Gadis kecil itu hanya bisa menggigit bibirnya, menahan sakit yang membakar setiap sarafnya. Cambuk itu meninggalkan jejak merah yang perih di kulitnya yang pucat.
Musim dingin mencengkeram dengan dingin yang menusuk tulang. Di kamp pelatihan Organisasi Mo Hui, anak-anak lainnya meringkuk bersama, mencari sedikit kehangatan untuk melawan dingin yang menyiksa. Namun, Xin Lan terasing. Ia meringkuk sendirian di sudut ruangan, menahan perpaduan sakit dan dingin yang menusuk. Ia tidak diterima oleh teman-temannya. Mereka iri padanya, merasa bahwa ia diperlakukan berbeda, seolah diistimewakan oleh anggota inti Mo Hui.
Selain itu, Xin Lan dikenal sebagai sosok yang dingin dan acuh tak acuh. Ia tidak pernah terlihat peduli pada teman-temannya, yang membuat mereka semakin menjauhinya, Xin Lan juga sering memenangkan perkelahian melawan rekan-rekan seniornya, yang hal itu semakin membuat mereka takut untuk berhadapan langsung dengannya. Meski begitu, mereka tidak pernah berhenti menggunjingkannya di belakang.

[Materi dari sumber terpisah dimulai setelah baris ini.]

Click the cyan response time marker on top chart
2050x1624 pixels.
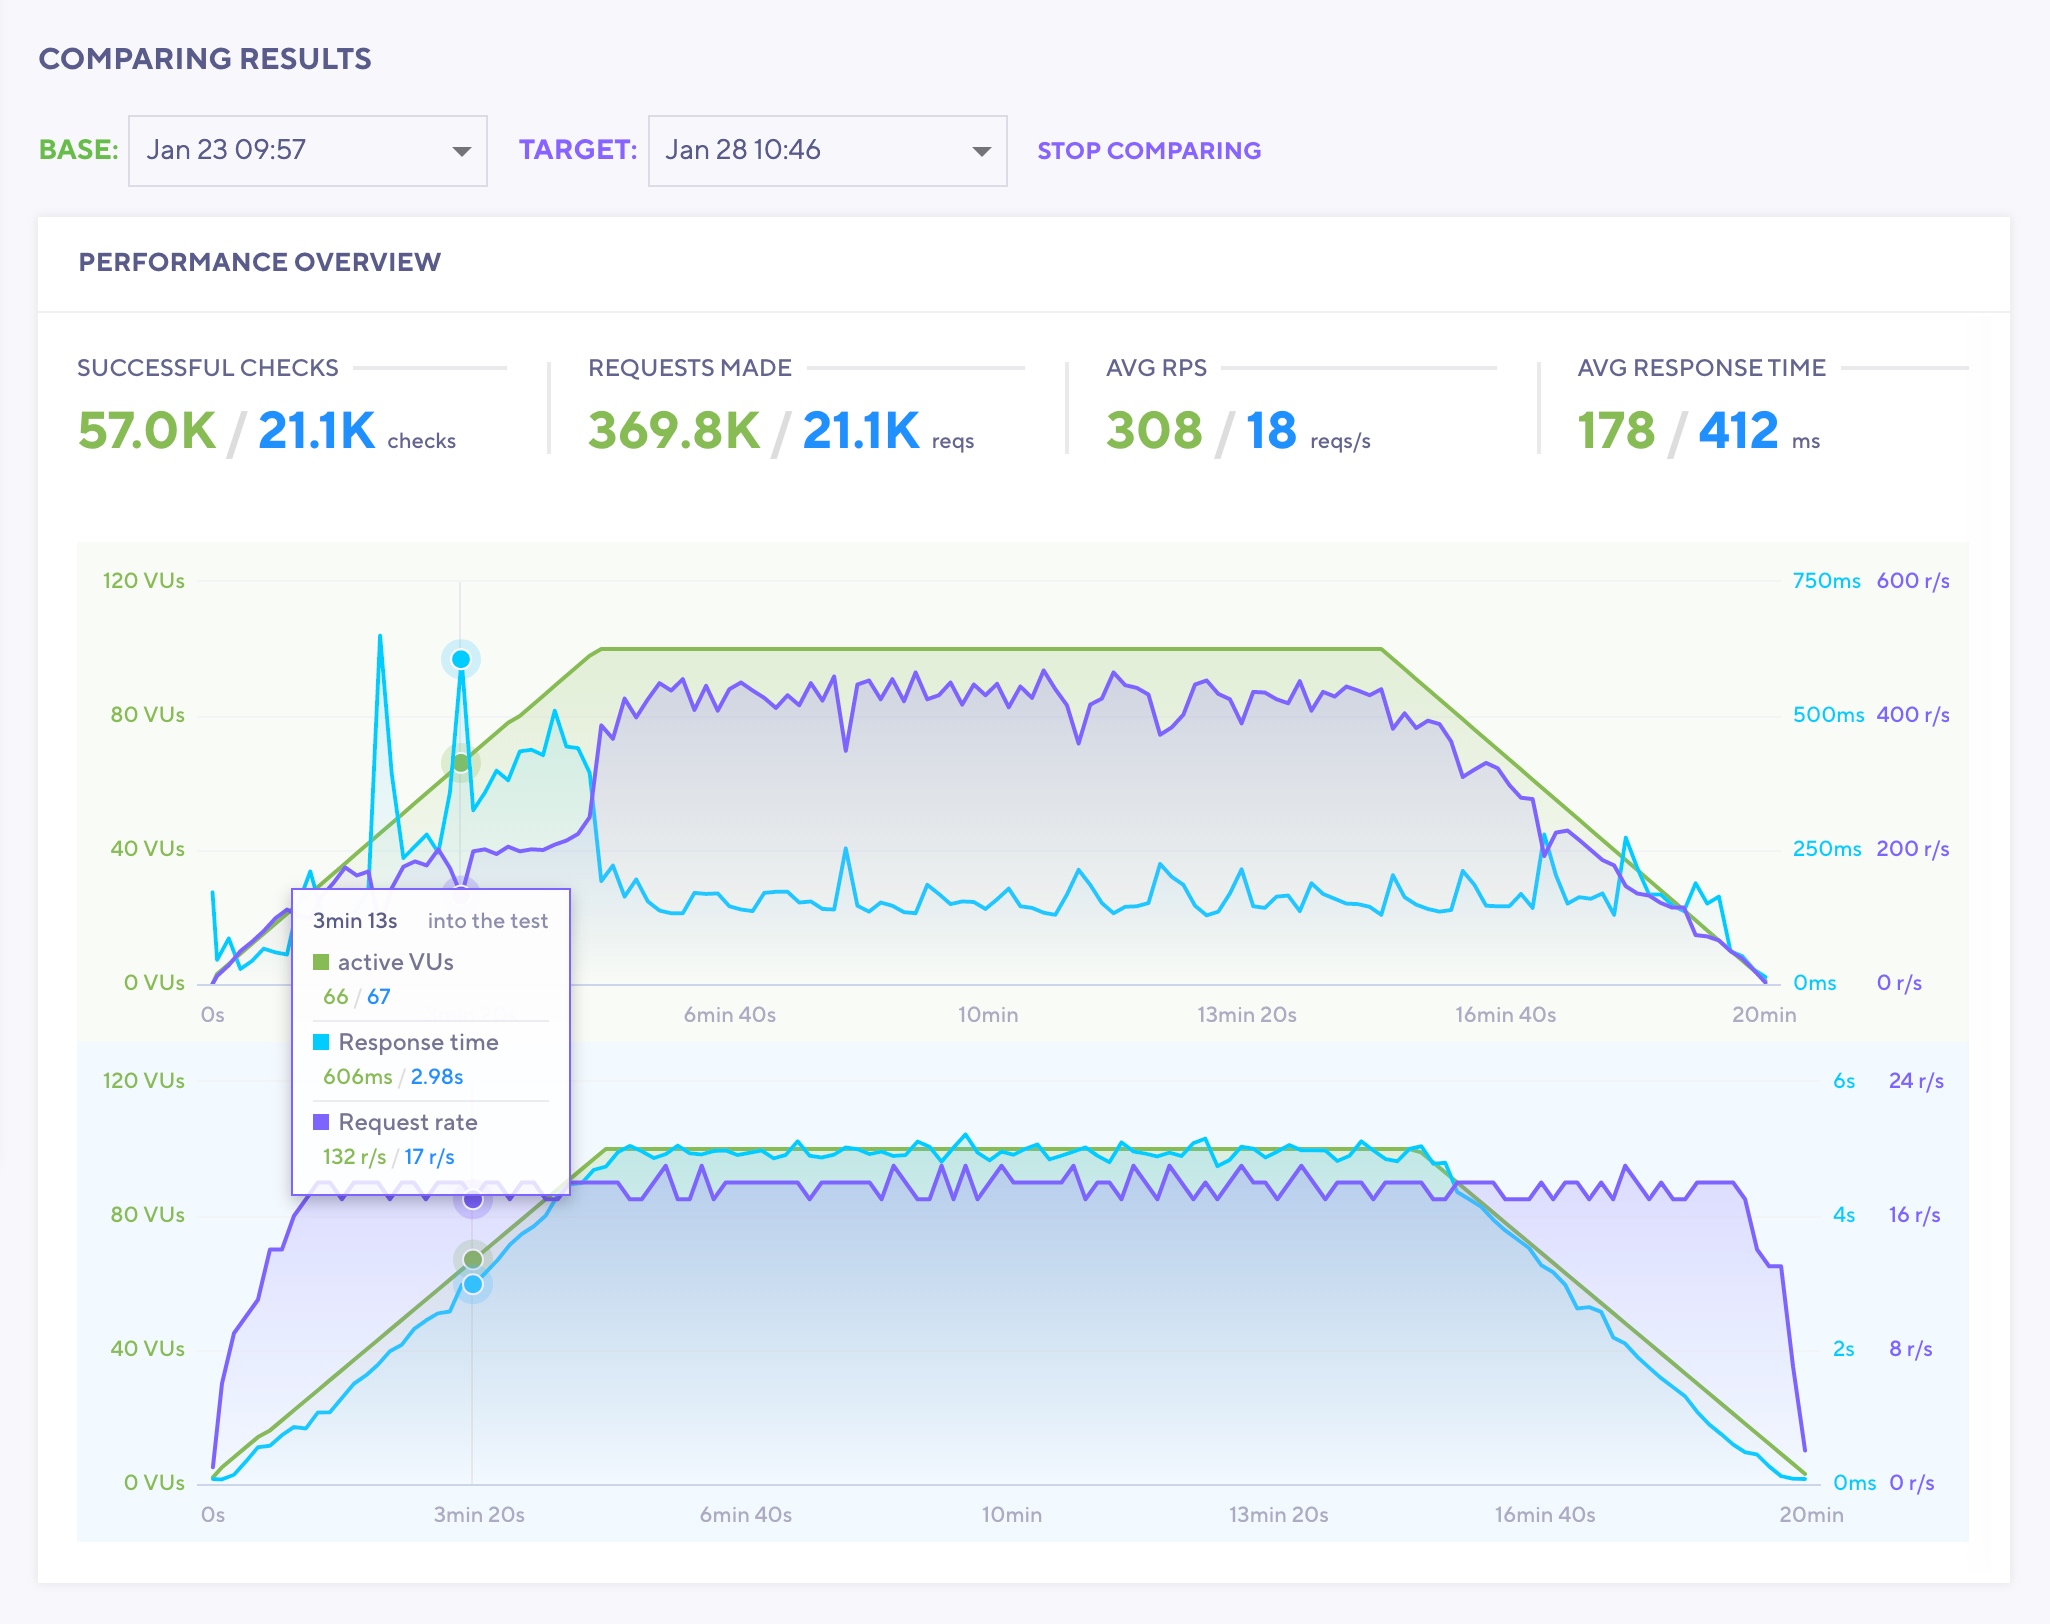tap(461, 659)
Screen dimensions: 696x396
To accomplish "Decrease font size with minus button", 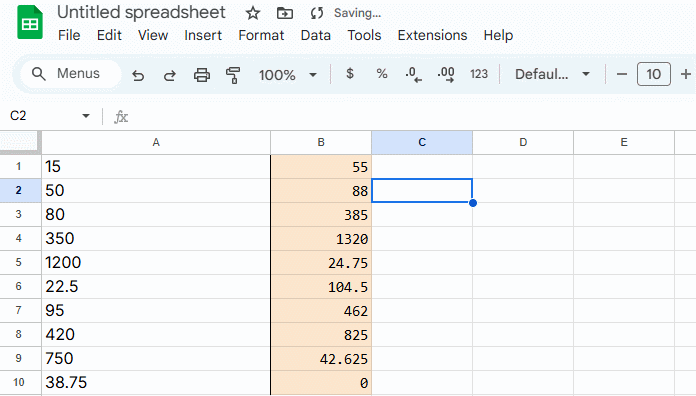I will click(x=622, y=74).
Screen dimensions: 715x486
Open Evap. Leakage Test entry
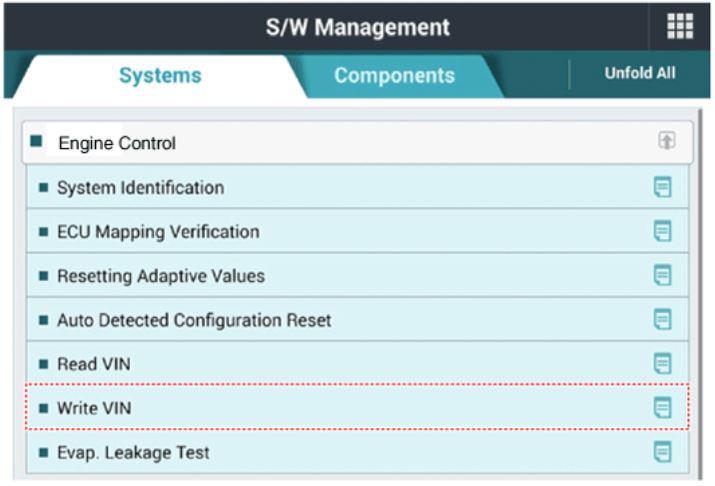coord(133,452)
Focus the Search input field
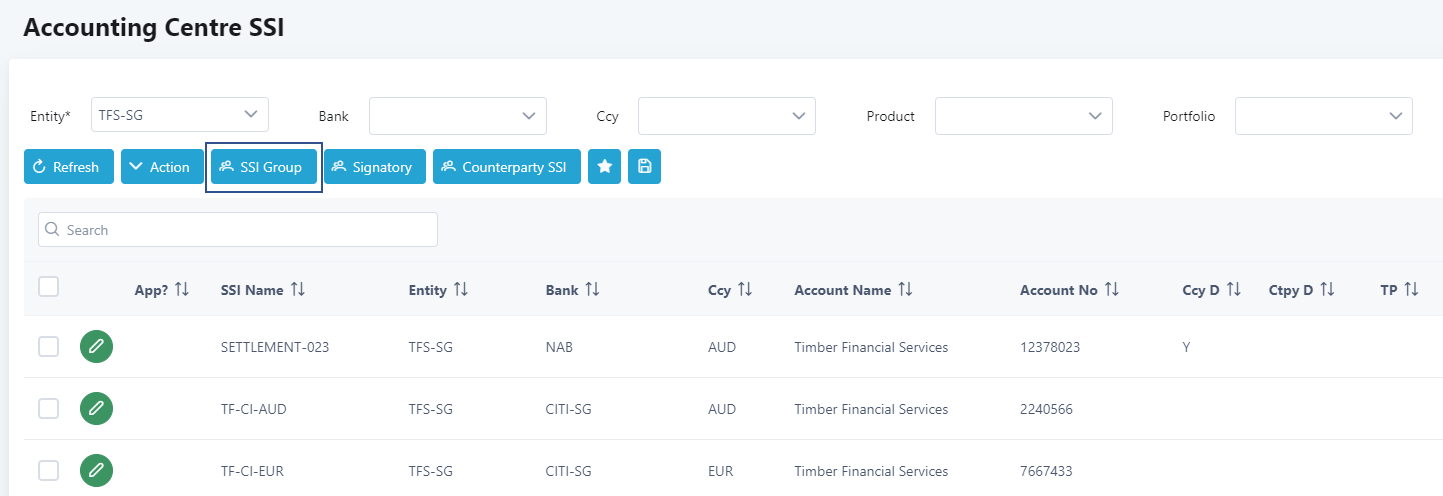Image resolution: width=1443 pixels, height=496 pixels. pyautogui.click(x=238, y=230)
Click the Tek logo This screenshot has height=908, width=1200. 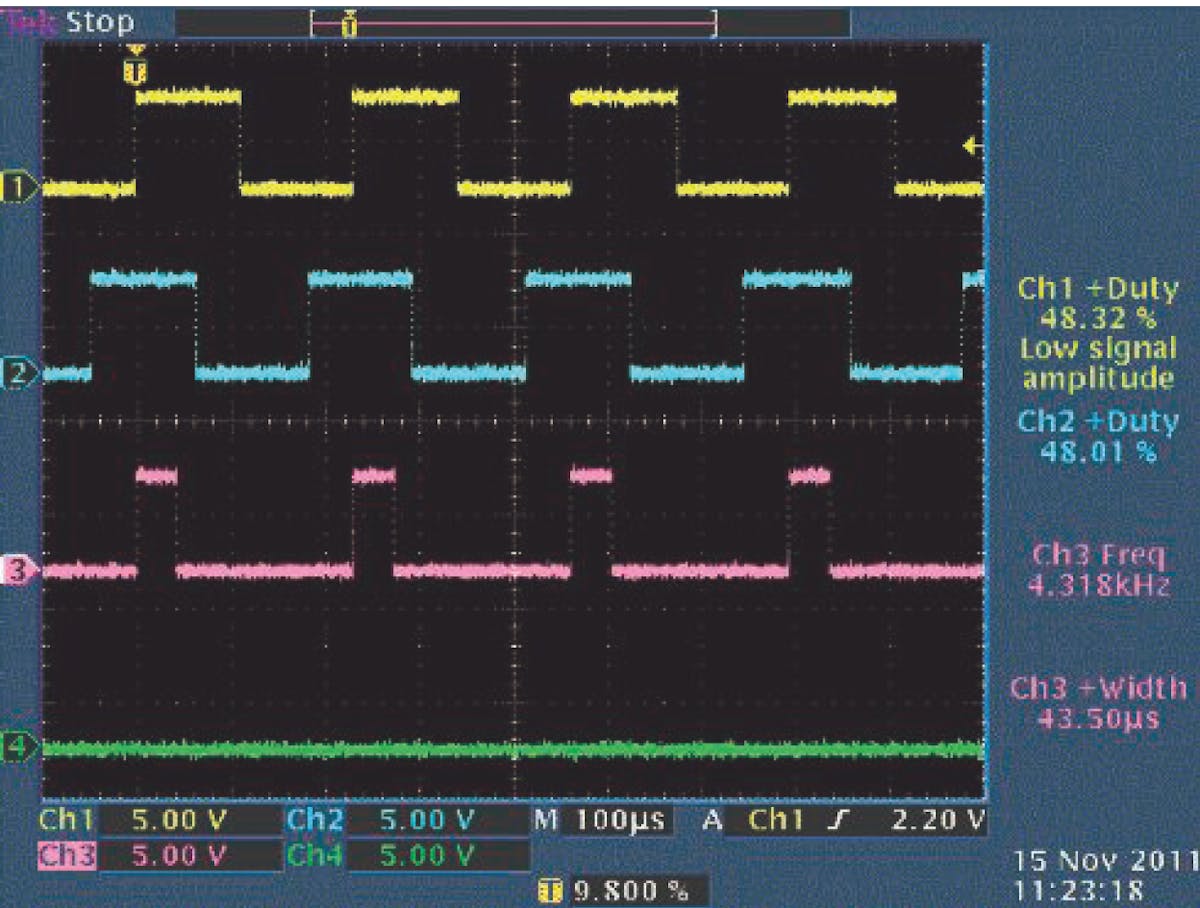point(27,16)
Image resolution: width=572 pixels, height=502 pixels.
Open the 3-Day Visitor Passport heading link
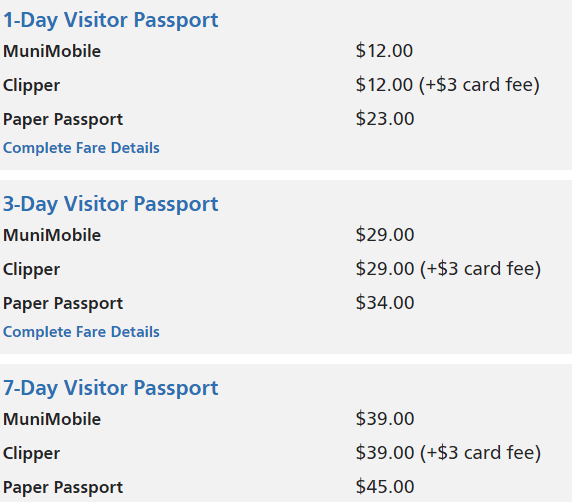111,204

Tiba-tiba, pintu ruangan terbuka dengan kasar. Seorang pria berdiri di ambang pintu, wajahnya gelap dan mengancam. Matanya menyapu seluruh ruangan, mencari seseorang.
"Nona Xin, Anda diminta menghadap Master," ucapnya dengan suara berat.
Xin Lan tidak menjawab. Dengan langkah gontai, ia bangkit dan berjalan menuju pintu. Rasa sakit di kakinya sudah mati rasa, seolah bukan lagi bagian dari dirinya. Ia tidak peduli lagi pada kotoran tikus yang mengotori lantai yang ia injak, atau dinginnya angin yang menusuk kulitnya. Pikirannya kosong, hanya ada satu tujuan: menghadap Master.
Xin Lan pernah mendengar bahwa , Organisasi Mo Hui ini terbentuk karena Feng yan. Masternya, merasakan ketidakadilan oleh aturan keluarganya yang menurutnya aneh,
Masternya juga pernah berkata bahwa Xin Lan dulu nya ditemukan di reruntuhan saat terjadinya pembantaian begitulah yang Feng yan ceritakan saat Xin Lan menanyakan kenapa ia bisa disini,Feng yan juga mengatakan bahwa saat menemukannya ia merasa tertarik dengan Xin lan karena merasa nasib mereka sama dibuang oleh keluarga , itulah sebabnya ia dilatih begitu keras oleh Anggota inti Mo Hui.
Namun jauh di lubuk hatinya,Ia merasakan hal yang sangat bertentangan dengan semua yang pernah diberitahukan kepadanya.
Ia tidak pernah merasa memiliki tujuan yang sama dengan mereka. Ia tidak pernah merasa ingin menjadi anggota Mo Hui yang setia. Ia hanya ingin tahu mengapa ia harus berada di sini, mengapa ia harus menjalani semua ini.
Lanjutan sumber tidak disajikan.